Whenever a paper about CRISPR–Cas9 hits the press, the staff at Addgene quickly find out. The non-profit company is where study authors often deposit molecular tools that they used in their work, and where other scientists immediately turn to get them. It is also where other scientists immediately turn to get their hands on these reagents. “We get calls within minutes of a hot paper publishing,” says Joanne Kamens, executive director of the company in Cambridge, Massachusetts.
LISTEN
Heidi Ledford talks Noah Baker through the cutting edge of the CRISPR technique
Addgene's phones have been ringing a lot since early 2013, when researchers first reported1, 2, 3 that they had used the CRISPR–Cas9 system to slice the genome in human cells at sites of their choosing. “It was all hands on deck,” Kamens says. Since then, molecular biologists have rushed to adopt the technique, which can be used to alter the genome of almost any organism with unprecedented ease and finesse. Addgene has sent 60,000 CRISPR-related molecular tools — about 17% of its total shipments — to researchers in 83 countries, and the company's CRISPR-related pages were viewed more than one million times in 2015.
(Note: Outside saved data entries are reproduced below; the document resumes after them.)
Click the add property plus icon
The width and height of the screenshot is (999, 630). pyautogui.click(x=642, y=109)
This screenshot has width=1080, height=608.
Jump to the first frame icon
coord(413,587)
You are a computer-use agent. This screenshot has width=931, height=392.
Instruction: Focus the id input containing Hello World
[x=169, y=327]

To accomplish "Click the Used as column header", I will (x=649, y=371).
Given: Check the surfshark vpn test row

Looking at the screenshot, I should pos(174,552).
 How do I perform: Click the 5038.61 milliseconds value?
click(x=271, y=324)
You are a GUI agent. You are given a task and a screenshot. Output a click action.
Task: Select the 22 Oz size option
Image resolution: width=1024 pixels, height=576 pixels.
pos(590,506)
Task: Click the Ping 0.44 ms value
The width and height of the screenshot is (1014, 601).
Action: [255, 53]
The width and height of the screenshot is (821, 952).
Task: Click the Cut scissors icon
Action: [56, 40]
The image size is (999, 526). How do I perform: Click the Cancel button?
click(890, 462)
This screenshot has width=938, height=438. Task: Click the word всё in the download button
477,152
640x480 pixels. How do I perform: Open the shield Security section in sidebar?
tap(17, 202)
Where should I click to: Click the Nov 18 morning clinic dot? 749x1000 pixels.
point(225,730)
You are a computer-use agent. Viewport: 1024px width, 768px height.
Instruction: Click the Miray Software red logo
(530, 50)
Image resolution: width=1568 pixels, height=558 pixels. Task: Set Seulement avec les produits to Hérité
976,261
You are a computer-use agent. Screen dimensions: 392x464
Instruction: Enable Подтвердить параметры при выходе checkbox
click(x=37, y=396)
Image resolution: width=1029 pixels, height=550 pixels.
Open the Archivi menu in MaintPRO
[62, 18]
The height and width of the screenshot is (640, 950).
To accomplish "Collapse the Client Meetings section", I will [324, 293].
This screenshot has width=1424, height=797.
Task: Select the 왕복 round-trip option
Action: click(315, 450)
Much of the conversation about CRISPR–Cas9 has revolved around its potential for treating disease or editing the genes of human embryos, but researchers say that the real revolution right now is in the lab. What CRISPR offers, and biologists desire, is specificity: the ability to target and study particular DNA sequences in the vast expanse of a genome. And editing DNA is just one trick that it can be used for. Scientists are hacking the tools so that they can send proteins to precise DNA targets to toggle genes on or off, and even engineer entire biological circuits — with the long-term goal of understanding cellular systems and disease.
“For the humble molecular biologist, it's really an extraordinarily powerful way to understand how the genome works,” says Daniel Bauer, a haematologist at the Boston Children's Hospital in Massachusetts. “It's really opened the number of questions you can address,” adds Peggy Farnham, a molecular biologist at the University of Southern California, Los Angeles. “It's just so fun.”
Here, Nature examines five ways in which CRISPR–Cas9 is changing how biologists can tinker with cells.
Nature special: CRISPR
Broken scissors
There are two chief ingredients in the CRISPR–Cas9 system: a Cas9 enzyme that snips through DNA like a pair of molecular scissors, and a small RNA molecule that directs the scissors to a specific sequence of DNA to make the cut. The cell's native DNA repair machinery generally mends the cut — but often makes mistakes.
That alone is a boon to scientists who want to disrupt a gene to learn about what it does. The genetic code is merciless: a minor error introduced during repair can completely alter the sequence of the protein it encodes, or halt its production altogether. As a result, scientists can study what happens to cells or organisms when the protein or gene is hobbled.
But there is also a different repair pathway that sometimes mends the cut according to a DNA template. If researchers provide the template, they can edit the genome with nearly any sequence they desire at nearly any site of their choosing.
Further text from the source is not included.